The findings in this report are subject to at least three limitations. First, although data for each school district represent students in that jurisdiction, these school districts do not represent all cities heavily affected by the HIV epidemic. Second, these data apply only to adolescents who attended public high school. In the three cities for which data are available, 1996 high school drop-out rates ranged from 3% in San Diego to 12% in Philadelphia. Adolescents not enrolled in school are more likely to be sexually experienced and to have had multiple sex partners than are adolescents enrolled in school. Finally, the extent of underreporting or overreporting cannot be determined, although the survey questions demonstrate good test-retest reliability.

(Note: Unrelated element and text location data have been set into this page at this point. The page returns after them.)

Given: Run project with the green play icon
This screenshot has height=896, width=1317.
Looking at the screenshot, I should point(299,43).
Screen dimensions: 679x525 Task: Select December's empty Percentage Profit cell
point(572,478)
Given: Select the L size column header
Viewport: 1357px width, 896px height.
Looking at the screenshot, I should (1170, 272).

Support for Local Agencies
In 1987, the CDC began providing fiscal and technical support to local education agencies in these and other cities where the prevalence of the acquired immunodeficiency syndrome (AIDS) is high. This support assists schools in implementing HIV-prevention policies and programs for adolescents. For example, in Boston and Miami, the local education agency requires high schools to use a curriculum that has demonstrated effectiveness in reducing sexual risk behaviors. In Chicago, high school students participate in peer education to develop social skills to avoid peer pressure. In Dallas, school nursing and counseling services support the HIV-prevention program. In Fort Lauderdale, school-based health centers provide health-care services to students at school, including referrals for HIV counseling and testing.

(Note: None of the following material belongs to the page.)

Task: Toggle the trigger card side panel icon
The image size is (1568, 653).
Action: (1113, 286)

The CDC also provides fiscal and technical support to local community planning groups to plan and implement HIV-prevention programs and services for adolescents. The decreases in sexual risk behaviors among high school students in the eight cities analyzed in this report may reflect the impact of these and other efforts, including those of families, local government agencies, and community-based organizations.
Despite the reductions in risk for HIV infection among urban adolescents, many remain at risk. Although school-based HIV-prevention education is widely conducted in US schools, more effort is needed to identify and disseminate effective curricula that can help students avoid risk for HIV infection and to increase the percentage of teachers who receive in-service training in HIV prevention. Community interventions should reinforce school-based HIV prevention and provide additional HIV-related services to all adolescents, particularly those at greatest risk for HIV infection.